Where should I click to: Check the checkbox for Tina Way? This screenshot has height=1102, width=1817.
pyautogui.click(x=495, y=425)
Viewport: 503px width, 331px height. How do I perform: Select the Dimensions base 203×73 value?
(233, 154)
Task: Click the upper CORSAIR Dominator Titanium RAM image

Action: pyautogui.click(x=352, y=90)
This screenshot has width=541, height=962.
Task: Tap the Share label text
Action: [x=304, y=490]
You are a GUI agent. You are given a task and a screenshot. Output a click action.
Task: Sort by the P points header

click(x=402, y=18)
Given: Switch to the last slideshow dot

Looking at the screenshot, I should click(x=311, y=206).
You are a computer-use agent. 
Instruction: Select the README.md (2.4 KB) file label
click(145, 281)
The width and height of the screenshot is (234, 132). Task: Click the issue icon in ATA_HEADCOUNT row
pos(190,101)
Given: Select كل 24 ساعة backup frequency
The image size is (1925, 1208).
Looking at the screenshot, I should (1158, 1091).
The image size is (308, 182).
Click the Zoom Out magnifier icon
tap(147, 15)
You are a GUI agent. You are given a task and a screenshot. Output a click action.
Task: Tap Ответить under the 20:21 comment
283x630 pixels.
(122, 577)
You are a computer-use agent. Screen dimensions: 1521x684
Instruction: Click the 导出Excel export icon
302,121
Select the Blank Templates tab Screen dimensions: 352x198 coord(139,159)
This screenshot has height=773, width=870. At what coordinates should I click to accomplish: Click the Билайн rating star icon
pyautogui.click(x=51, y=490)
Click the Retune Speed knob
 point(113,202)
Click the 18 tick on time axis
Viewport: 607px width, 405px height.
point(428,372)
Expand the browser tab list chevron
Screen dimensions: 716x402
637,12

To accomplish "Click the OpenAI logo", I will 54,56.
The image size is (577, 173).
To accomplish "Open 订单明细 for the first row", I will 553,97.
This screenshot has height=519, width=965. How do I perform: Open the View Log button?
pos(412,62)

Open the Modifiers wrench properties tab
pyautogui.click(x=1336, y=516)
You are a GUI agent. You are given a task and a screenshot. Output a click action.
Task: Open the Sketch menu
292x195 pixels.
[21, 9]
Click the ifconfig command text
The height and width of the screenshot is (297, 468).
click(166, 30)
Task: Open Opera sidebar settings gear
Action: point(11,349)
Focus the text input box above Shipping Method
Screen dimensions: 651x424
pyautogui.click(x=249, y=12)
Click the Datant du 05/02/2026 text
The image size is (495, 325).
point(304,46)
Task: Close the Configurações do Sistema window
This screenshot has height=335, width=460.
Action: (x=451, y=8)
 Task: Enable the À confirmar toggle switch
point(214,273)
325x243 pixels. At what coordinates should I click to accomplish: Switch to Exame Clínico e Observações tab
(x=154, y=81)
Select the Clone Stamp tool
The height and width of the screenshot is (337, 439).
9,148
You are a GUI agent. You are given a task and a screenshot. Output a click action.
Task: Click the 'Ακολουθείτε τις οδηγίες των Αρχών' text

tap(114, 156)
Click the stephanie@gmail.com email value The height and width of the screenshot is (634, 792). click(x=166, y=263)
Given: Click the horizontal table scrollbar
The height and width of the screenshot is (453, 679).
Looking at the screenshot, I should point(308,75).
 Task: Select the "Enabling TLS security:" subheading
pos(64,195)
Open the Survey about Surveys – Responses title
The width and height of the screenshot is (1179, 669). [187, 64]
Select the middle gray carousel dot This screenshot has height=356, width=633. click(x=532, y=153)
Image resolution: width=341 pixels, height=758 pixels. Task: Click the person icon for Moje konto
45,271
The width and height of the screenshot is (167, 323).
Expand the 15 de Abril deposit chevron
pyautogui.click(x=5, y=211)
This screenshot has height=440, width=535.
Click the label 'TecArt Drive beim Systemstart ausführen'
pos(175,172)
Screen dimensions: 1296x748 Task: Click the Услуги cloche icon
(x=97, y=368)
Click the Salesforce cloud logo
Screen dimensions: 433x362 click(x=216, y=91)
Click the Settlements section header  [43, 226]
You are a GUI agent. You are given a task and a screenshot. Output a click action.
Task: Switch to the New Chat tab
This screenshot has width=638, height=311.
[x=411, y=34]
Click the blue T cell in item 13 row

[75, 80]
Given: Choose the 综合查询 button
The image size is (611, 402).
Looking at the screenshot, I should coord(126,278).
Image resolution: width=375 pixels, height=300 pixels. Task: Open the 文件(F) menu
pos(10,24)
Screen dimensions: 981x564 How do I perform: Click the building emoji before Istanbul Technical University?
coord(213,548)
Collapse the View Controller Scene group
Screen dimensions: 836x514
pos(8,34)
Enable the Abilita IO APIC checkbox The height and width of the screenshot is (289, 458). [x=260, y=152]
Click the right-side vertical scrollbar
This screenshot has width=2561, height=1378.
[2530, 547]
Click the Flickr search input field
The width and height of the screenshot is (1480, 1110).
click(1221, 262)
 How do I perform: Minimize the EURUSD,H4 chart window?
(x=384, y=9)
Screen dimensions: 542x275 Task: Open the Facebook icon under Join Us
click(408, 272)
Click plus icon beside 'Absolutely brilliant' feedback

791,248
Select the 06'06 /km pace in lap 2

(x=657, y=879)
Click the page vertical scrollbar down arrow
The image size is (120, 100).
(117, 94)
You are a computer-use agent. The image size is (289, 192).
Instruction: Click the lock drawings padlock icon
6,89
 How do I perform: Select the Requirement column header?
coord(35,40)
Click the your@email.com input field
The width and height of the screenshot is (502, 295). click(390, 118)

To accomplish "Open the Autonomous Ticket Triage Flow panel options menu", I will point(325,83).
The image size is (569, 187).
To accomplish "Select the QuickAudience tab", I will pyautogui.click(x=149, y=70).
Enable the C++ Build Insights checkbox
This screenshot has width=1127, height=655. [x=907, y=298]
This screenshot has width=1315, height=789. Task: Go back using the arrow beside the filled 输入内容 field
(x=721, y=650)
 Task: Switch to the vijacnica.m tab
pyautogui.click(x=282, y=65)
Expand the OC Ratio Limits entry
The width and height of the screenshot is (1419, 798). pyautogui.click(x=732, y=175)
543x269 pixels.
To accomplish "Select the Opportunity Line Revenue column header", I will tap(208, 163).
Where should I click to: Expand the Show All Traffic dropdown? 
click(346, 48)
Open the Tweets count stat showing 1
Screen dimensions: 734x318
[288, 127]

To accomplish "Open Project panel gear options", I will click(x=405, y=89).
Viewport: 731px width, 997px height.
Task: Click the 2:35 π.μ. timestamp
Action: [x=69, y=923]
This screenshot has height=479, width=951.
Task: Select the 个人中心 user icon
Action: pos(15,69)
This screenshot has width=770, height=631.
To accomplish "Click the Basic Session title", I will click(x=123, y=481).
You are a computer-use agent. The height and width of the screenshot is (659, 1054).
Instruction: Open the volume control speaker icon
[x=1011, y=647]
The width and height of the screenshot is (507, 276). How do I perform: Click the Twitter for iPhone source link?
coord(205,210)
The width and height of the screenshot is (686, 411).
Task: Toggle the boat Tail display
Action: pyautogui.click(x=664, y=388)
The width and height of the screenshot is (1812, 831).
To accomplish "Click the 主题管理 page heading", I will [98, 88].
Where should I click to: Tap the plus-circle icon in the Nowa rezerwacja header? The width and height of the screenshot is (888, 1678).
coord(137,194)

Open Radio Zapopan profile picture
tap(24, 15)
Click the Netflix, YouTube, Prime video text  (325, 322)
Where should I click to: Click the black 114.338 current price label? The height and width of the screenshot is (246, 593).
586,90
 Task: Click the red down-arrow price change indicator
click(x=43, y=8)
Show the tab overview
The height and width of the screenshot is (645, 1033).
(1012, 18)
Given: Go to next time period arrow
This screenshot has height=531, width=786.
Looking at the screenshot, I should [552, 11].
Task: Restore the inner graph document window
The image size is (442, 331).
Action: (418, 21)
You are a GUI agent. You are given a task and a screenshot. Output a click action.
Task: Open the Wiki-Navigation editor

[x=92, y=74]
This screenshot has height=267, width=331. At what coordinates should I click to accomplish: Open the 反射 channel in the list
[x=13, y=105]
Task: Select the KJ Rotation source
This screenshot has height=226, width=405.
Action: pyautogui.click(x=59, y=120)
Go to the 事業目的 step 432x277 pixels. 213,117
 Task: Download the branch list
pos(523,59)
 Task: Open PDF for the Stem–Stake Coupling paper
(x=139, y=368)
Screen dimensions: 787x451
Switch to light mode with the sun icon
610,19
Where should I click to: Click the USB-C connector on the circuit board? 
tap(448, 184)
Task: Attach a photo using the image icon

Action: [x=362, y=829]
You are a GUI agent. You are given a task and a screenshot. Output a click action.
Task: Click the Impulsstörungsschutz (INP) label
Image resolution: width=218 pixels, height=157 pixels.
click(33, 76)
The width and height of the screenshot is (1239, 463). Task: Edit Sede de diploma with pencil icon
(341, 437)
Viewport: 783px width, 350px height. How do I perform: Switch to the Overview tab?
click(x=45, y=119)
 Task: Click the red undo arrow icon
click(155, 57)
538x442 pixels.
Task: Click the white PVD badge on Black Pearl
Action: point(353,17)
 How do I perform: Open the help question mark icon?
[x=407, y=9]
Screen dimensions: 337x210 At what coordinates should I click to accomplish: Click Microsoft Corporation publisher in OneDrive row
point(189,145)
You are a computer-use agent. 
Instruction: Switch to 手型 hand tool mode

___

= Task details =
Reproduce, unchanged, the lines of the material above, starting with the line that contains "Task: Enable the À confirmar toggle switch" and going on through the line that contains "coord(213,548)".

= Final result =
 Task: Enable the À confirmar toggle switch
point(214,273)
325x243 pixels. At what coordinates should I click to accomplish: Switch to Exame Clínico e Observações tab
(x=154, y=81)
Select the Clone Stamp tool
The height and width of the screenshot is (337, 439).
9,148
You are a GUI agent. You are given a task and a screenshot. Output a click action.
Task: Click the 'Ακολουθείτε τις οδηγίες των Αρχών' text

tap(114, 156)
Click the stephanie@gmail.com email value The height and width of the screenshot is (634, 792). click(x=166, y=263)
Given: Click the horizontal table scrollbar
The height and width of the screenshot is (453, 679).
Looking at the screenshot, I should point(308,75).
 Task: Select the "Enabling TLS security:" subheading
pos(64,195)
Open the Survey about Surveys – Responses title
The width and height of the screenshot is (1179, 669). [187, 64]
Select the middle gray carousel dot This screenshot has height=356, width=633. click(x=532, y=153)
Image resolution: width=341 pixels, height=758 pixels. Task: Click the person icon for Moje konto
45,271
The width and height of the screenshot is (167, 323).
Expand the 15 de Abril deposit chevron
pyautogui.click(x=5, y=211)
This screenshot has height=440, width=535.
Click the label 'TecArt Drive beim Systemstart ausführen'
pos(175,172)
Screen dimensions: 1296x748 Task: Click the Услуги cloche icon
(x=97, y=368)
Click the Salesforce cloud logo
Screen dimensions: 433x362 click(x=216, y=91)
Click the Settlements section header  [43, 226]
You are a GUI agent. You are given a task and a screenshot. Output a click action.
Task: Switch to the New Chat tab
This screenshot has width=638, height=311.
[x=411, y=34]
Click the blue T cell in item 13 row

[75, 80]
Given: Choose the 综合查询 button
The image size is (611, 402).
Looking at the screenshot, I should coord(126,278).
Image resolution: width=375 pixels, height=300 pixels. Task: Open the 文件(F) menu
pos(10,24)
Screen dimensions: 981x564 How do I perform: Click the building emoji before Istanbul Technical University?
coord(213,548)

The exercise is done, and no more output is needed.